Griffa sees this act of folding and documenting each work as an expression of continuity; the paint demonstrates this sentiment as well. Pretty pastel lines end randomly, as if interrupted by life’s events, and semi-circles end as quarter-circles. Despite the unfinished nature and discernible brushstrokes of Griffa’s works, his pieces never feel sloppy. Each suspended canvas or linen feels purposeful and intentional – particularly in Linee orizzontali, 1973, a 15-foot long acrylic on canvas piece that hangs in the center of the main gallery room. Its thin lines at the uppermost sixteenth of the canvas leave the rest of the piece mostly blank, but closer inspection reveals the lines unsteadily painted, but carefully delineated, each pale line separated painstakingly from the one above and below it. This is Griffa at his most skillful – an organic, basic, and meticulous artist.

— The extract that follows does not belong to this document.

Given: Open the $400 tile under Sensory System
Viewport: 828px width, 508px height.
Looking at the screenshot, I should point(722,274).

As a retrospective of Griffa’s development of craft and theories, Fragments 1968-2012 is particularly revealing. His foray into the use of sponges, finger-painting, and other tools, begins after he experiences moderate and critical success in Italy. As a participant in the exhibition, Abstract, held in the respectable, Galleria D’Arte Moderna e Contemporanea Palazzo Forti, as well as a headliner of an extensive retrospective at the Pinacoteca Comunale di Ravenna, Griffa was heralded as a skilled abstract painter capable of marrying concept and artistry. It is a bit after his Italian success in the late 1980s-early 1990s, however, that there is a clear shift “from ordered marks towards a broad range of gestures.” His “practice evolved to include expressive forms and brighter tones,” an evolution that, ultimately, feels both hollow and shallow.

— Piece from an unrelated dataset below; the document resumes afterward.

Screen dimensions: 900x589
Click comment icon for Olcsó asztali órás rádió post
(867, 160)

Though his line paintings exemplify Griffa’s idea that he “doesn’t portray anything, [he] paints”[1], the conviction is not so evident in Griffa’s more geometrically experimental pieces. Polittico con tredici colori, 1998, for example, a six-canvas installation with swirls, shapes, and randomly implanted numbers, is amateur in its self-discovery. Its myriad of colors and curving lines feels excessively calculated for Griffa’s more natural style – trying too hard to emphasize the continuous nature of painting, and thereby of life, it falls comparatively flat amidst other pieces that are more inherently eternal. His 2010 piece SEZIONE AUREA – SEGNI VERTICALI – FINALE 482, for example, lacks depth and substance. Though impressively large, it loses the quiet contemplation and care that characterized Griffa’s earlier pieces. It no longer feels naturally unfinished – instead, its sharp lines and brighter colors exude an air of mockery and challenge, as if the viewer is forced to question its deliberate interruptions in a purely mechanical way.

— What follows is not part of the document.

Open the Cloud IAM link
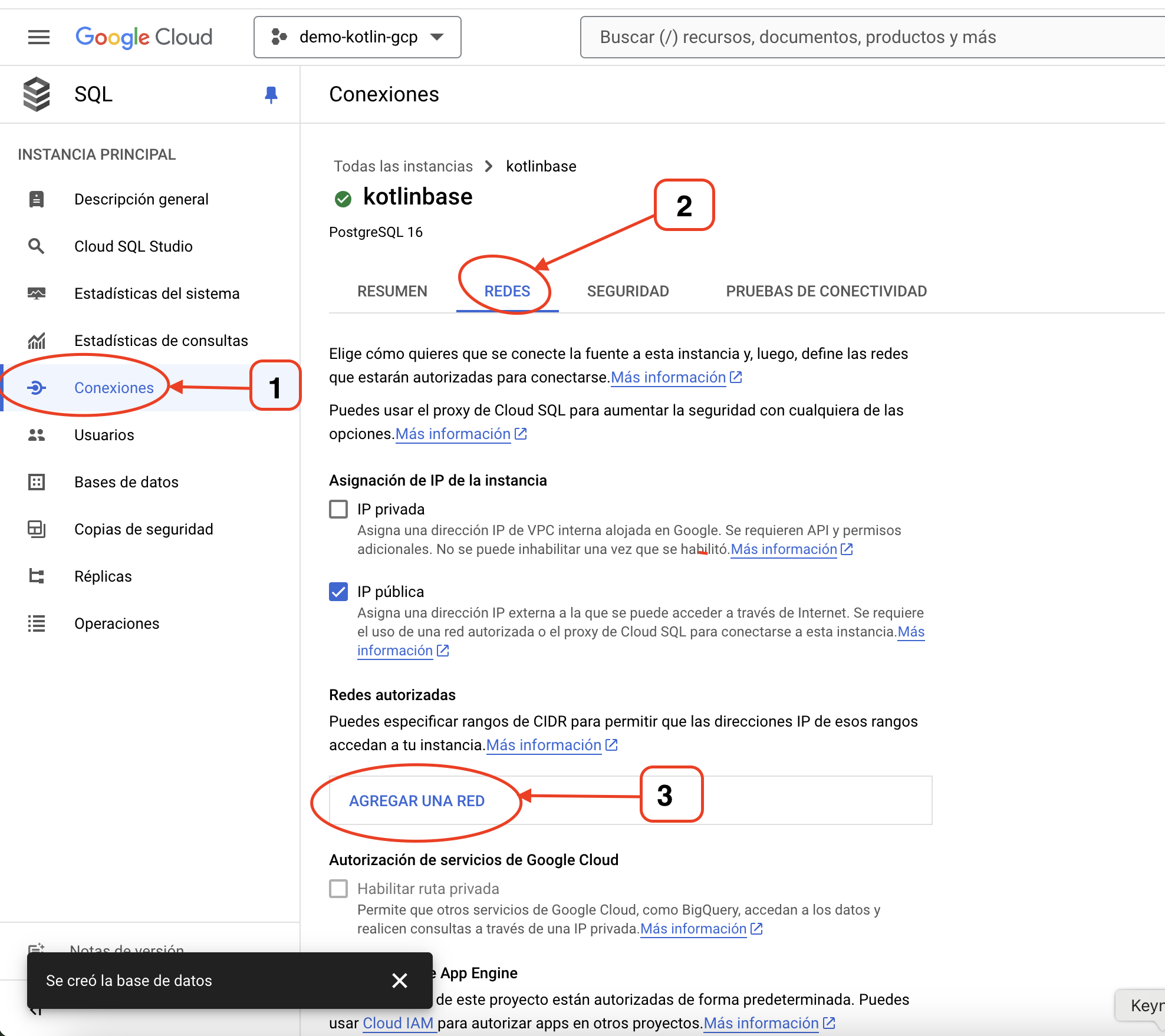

It is intentional, then, that the Casey Kaplan gallery closes the exhibition with Quasi dipinto, 1968, the last canvas you see as you exit the space. With simple off-white acrylic on a dark beige canvas, it reminds its viewer of Griffa’s less obstinate works. Splatters of paint and thick lines that again, barely touch, refresh the memory of Griffa’s insistence to engage with the “concrete act of mark-making”[2] and explore painting for painting’s sake. Without this simplistic and beautiful principle, Griffa’s works lose the consistency, structure, and essence of his nurtured earlier works. With it, Griffa accomplishes what he’s set out to accomplish all along: to portray the constant and never finished nature of pure painting.
[1] As cited in “Giogio Griffa, Fragments 1968-2012.” 25 October 2012. Casey Kaplan Gallery. Press Release.
[2] Heinrich, Will. “‘Giorgio Griffa: Fragments 1968-2012’ at Casey Kaplan Gallery.” GalleristNY.com, 12 February, 2013. Web. 23 February 2013.